La autoridad sostuvo que, pese a la presión social y económica que afecta principalmente al occidente boliviano, el Gobierno busca evitar una escalada de violencia y considera que una respuesta represiva podría profundizar aún más el conflicto.
“En Bolivia, tradicionalmente los gobiernos han hecho uso del estado de sitio o del estado de excepción cuando había convulsiones sociales. Pero los bloqueos se alimentan de violencia. Cuando deja de haber violencia, la energía de los bloqueos se acaba”, afirmó Lupo.
El ministro señaló que algunos sectores movilizados buscan provocar una reacción más dura por parte del Estado para generar confrontación y víctimas fatales. “Era una provocación para entrar en una espiral de violencia”, indicó.

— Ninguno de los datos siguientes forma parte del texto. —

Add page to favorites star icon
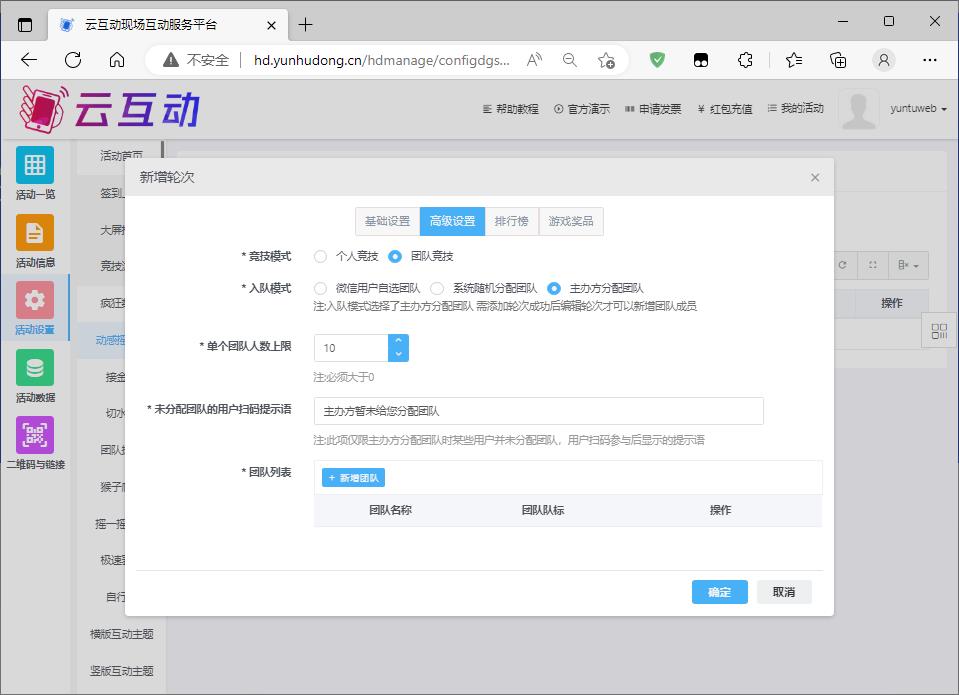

Asimismo, reconoció el malestar de la población afectada por la escasez de alimentos, medicamentos y combustibles, especialmente en el departamento de La Paz, que permanece cercado por puntos de bloqueo desde hace más de tres semanas.
“No confundamos la firmeza con la torpeza. No le echemos más gasolina al fuego y no generemos más violencia”, sostuvo la autoridad, quien reiteró que el diálogo sigue siendo, a criterio del Gobierno, “el instrumento más eficaz” para superar la crisis.